Path parameters allow you to capture variable segments of a URL path and pass them directly to your route handler function. They are declared using curly braces {} in the route path string and must have a corresponding parameter in the function signature.

Basic Path Parameters

from fastapi import FastAPI

app = FastAPI()

@app.get("/users/{user_id}")
async def read_user(user_id: int):
    return {"user_id": user_id}

When a client sends a request to /users/42, FastAPI will automatically parse "42" from the URL, validate that it can be converted to an int, and pass user_id=42 to the handler. If the client sends /users/abc, FastAPI returns a 422 Unprocessable Entity response with a detailed validation error.

Type Annotations and Validation

Path parameters support all standard Python types for automatic conversion:

  • int -- integer values (e.g., /items/5)
  • float -- floating-point values (e.g., /prices/9.99)
  • str -- string values (this is the default if no type is specified)
  • bool -- boolean values, accepts true, false, 1, 0, yes, no
  • uuid.UUID -- UUID strings (e.g., /records/550e8400-e29b-41d4-a716-446655440000)

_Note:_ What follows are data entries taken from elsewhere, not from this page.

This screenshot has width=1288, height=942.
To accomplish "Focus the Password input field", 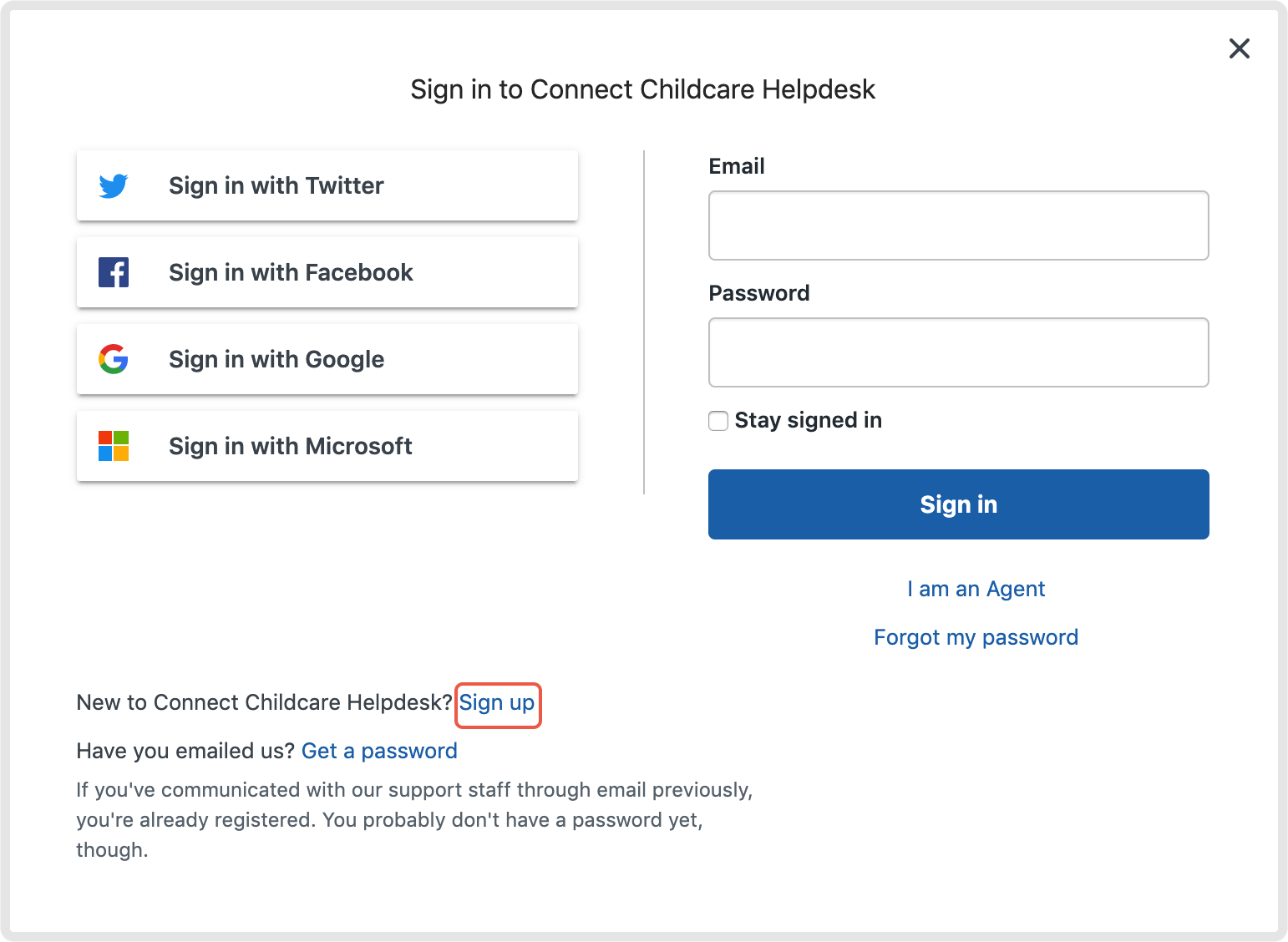I will pyautogui.click(x=958, y=352).
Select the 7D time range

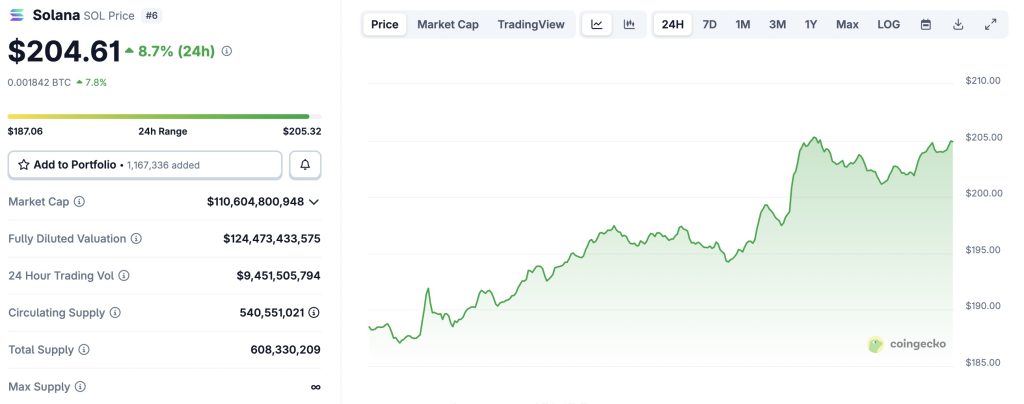coord(709,24)
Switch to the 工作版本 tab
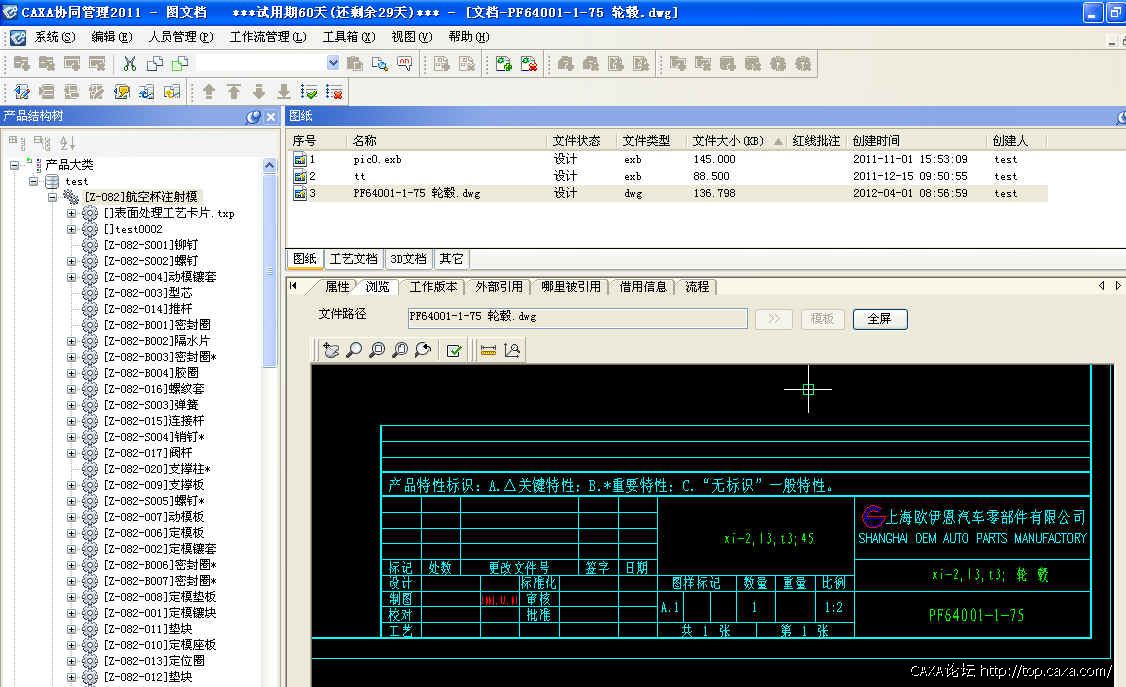1126x687 pixels. tap(433, 287)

Path Parameter Validation with Path()

Use the Path() function from FastAPI to add validation constraints:

from fastapi import FastAPI, Path

app = FastAPI()

@app.get("/items/{item_id}")
async def read_item(
    item_id: int = Path(
        title="The ID of the item",
        description="A unique integer identifier",
        ge=1,
        le=10000,
    )
):
    return {"item_id": item_id}

The Path() function supports these numeric validation parameters:

Parameter Meaning Example
gt greater than gt=0
ge greater than or equal ge=1
lt less than lt=100
le less than or equal le=99

For string path parameters, you can use min_length and max_length constraints. The default min_length is None (no minimum), and the maximum allowed max_length for path parameters in practice is 255 characters due to URL length limitations in most web servers.

Route Order Matters

FastAPI evaluates routes in the order they are defined. This is critical when you have routes that could match the same URL pattern:

@app.get("/users/me")
async def read_current_user():
    return {"user": "the current user"}

@app.get("/users/{user_id}")
async def read_user(user_id: str):
    return {"user_id": user_id}

The /users/me route must be declared before /users/{user_id}. If the order is reversed, a request to /users/me would match the parameterized route first, and user_id would receive the string "me" as its value instead of triggering the dedicated handler.

Enum Path Parameters

You can restrict path parameters to a fixed set of values using Python's Enum:

from enum import Enum

class ModelName(str, Enum):
    alexnet = "alexnet"
    resnet = "resnet"
    lenet = "lenet"

@app.get("/models/{model_name}")
async def get_model(model_name: ModelName):
    if model_name is ModelName.alexnet:
        return {"model_name": model_name, "message": "Deep Learning FTW!"}
    return {"model_name": model_name, "message": "Other model selected"}

If the client sends a value not in the enum, FastAPI returns a 422 response listing all permitted values.

File Path Parameters

To capture an entire file path (including slashes), use the :path converter:

@app.get("/files/{file_path:path}")
async def read_file(file_path: str):
    return {"file_path": file_path}

A request to /files/home/user/data.csv will set file_path to "home/user/data.csv".